> _Do this_: Update the material from the line containing "Where should I click to: Click" down to the line containing "click(703, 547)" by replacing "label" with "heading" and keeping everything else the same. Return only those lines, and leave out the pictures.

━━━━━ Source material ━━━━━

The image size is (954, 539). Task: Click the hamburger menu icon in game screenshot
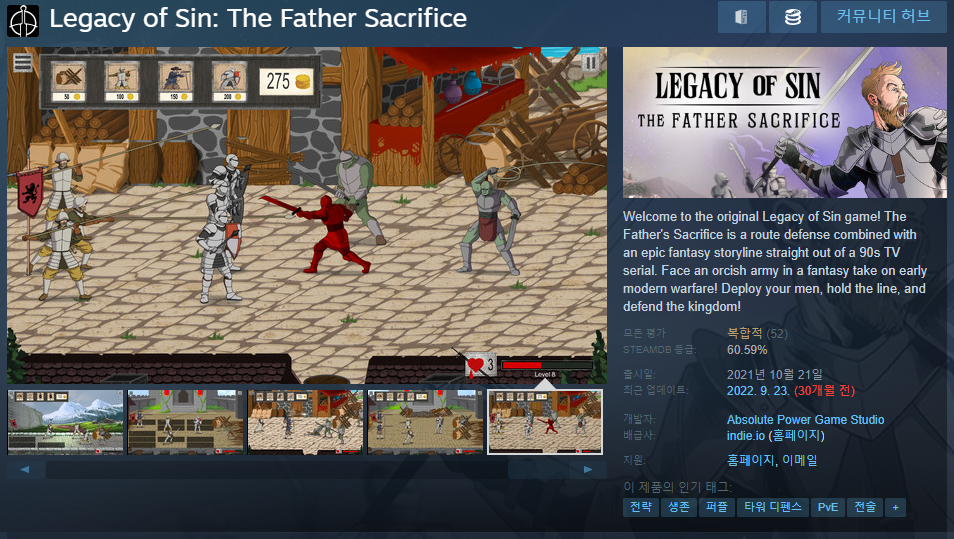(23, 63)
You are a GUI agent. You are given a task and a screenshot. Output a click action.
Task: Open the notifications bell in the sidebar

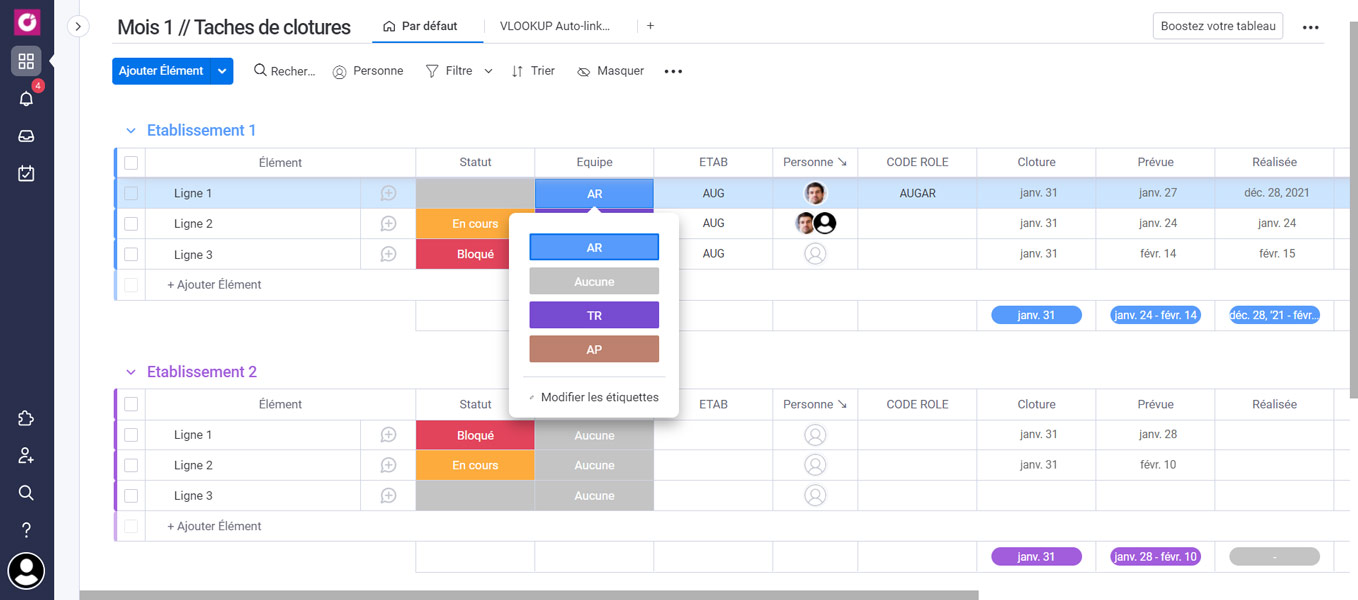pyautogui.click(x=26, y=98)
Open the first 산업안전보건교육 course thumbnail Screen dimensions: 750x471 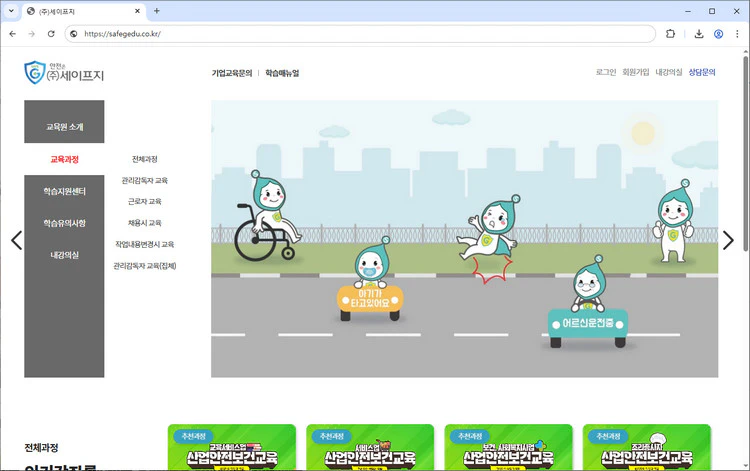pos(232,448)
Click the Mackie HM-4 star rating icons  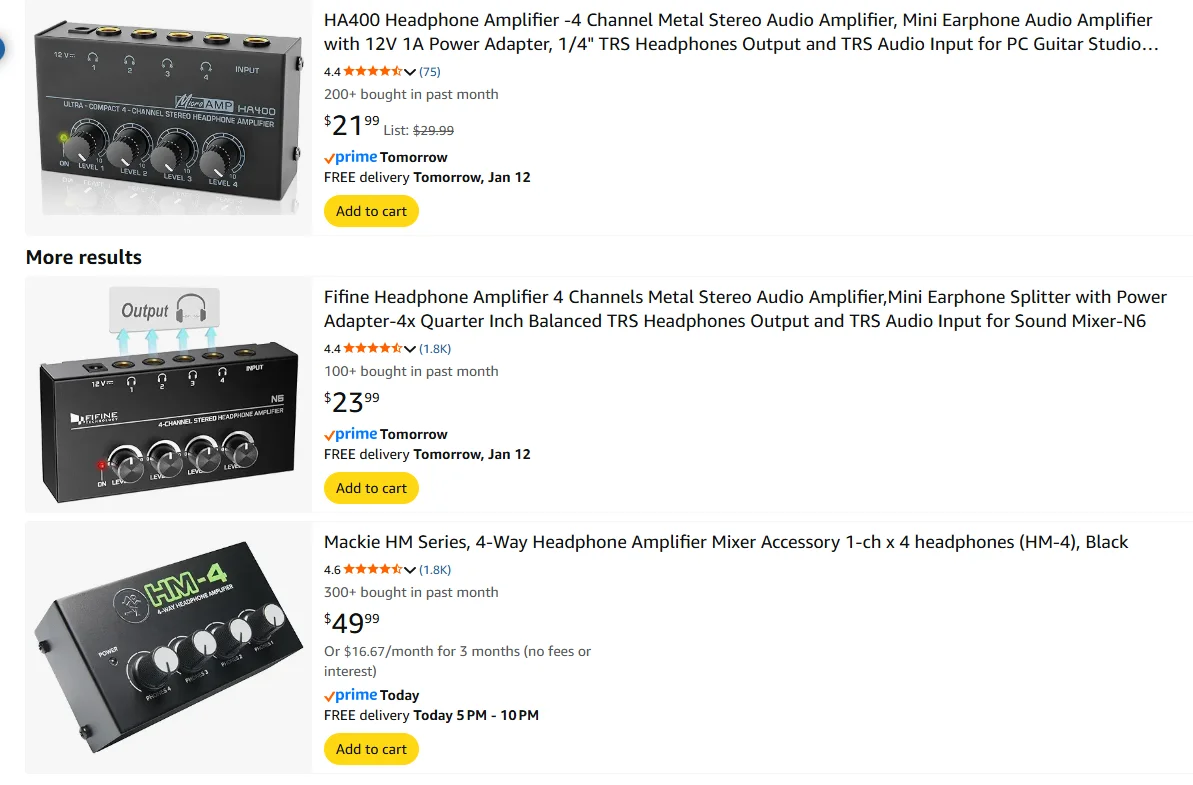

━━━━━
━━━━━ Source material ━━━━━

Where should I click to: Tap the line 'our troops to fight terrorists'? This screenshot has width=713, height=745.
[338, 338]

━━━━━
━━━━━ Source material ━━━━━

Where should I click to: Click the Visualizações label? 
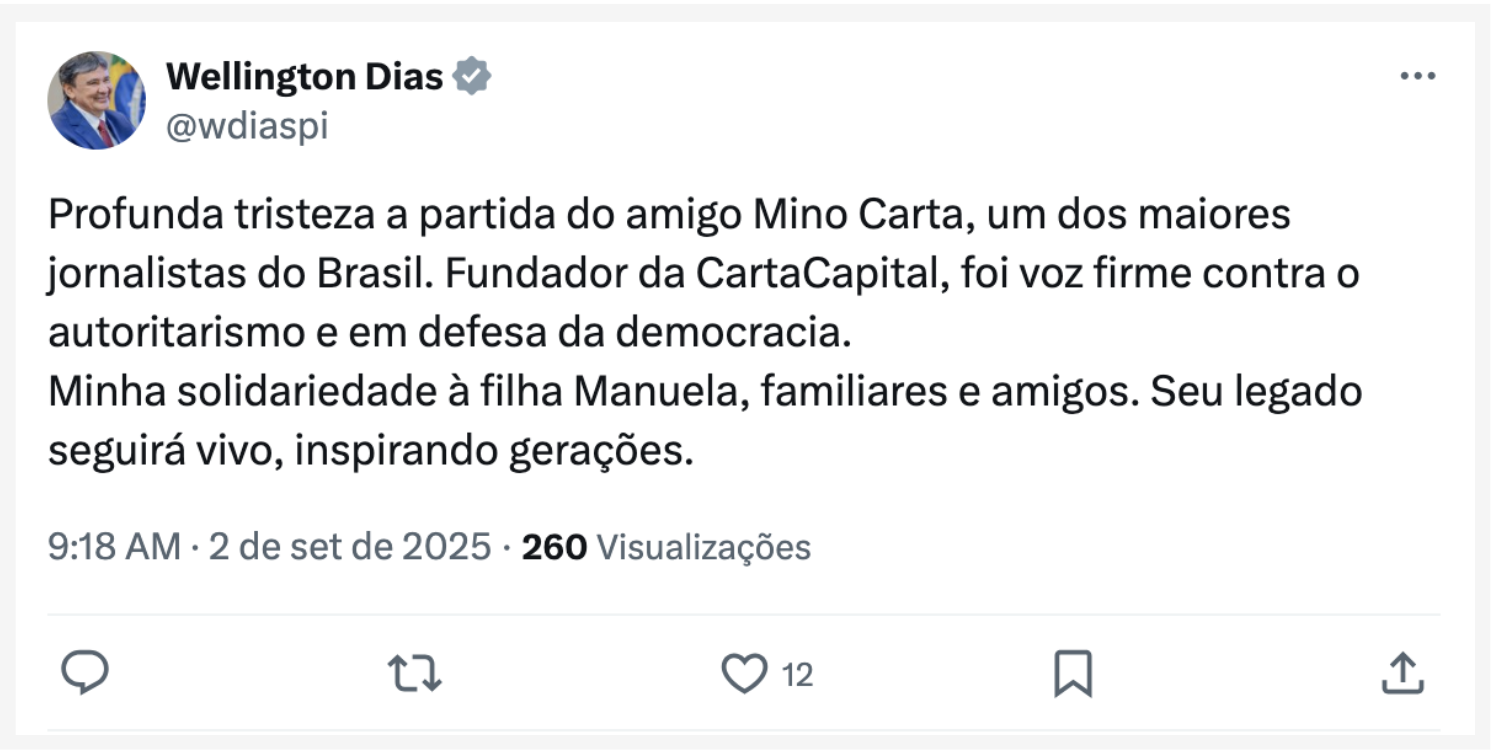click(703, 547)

━━━━━

> _Reply to the task_:
Where should I click to: Click the Visualizações heading? 
click(703, 547)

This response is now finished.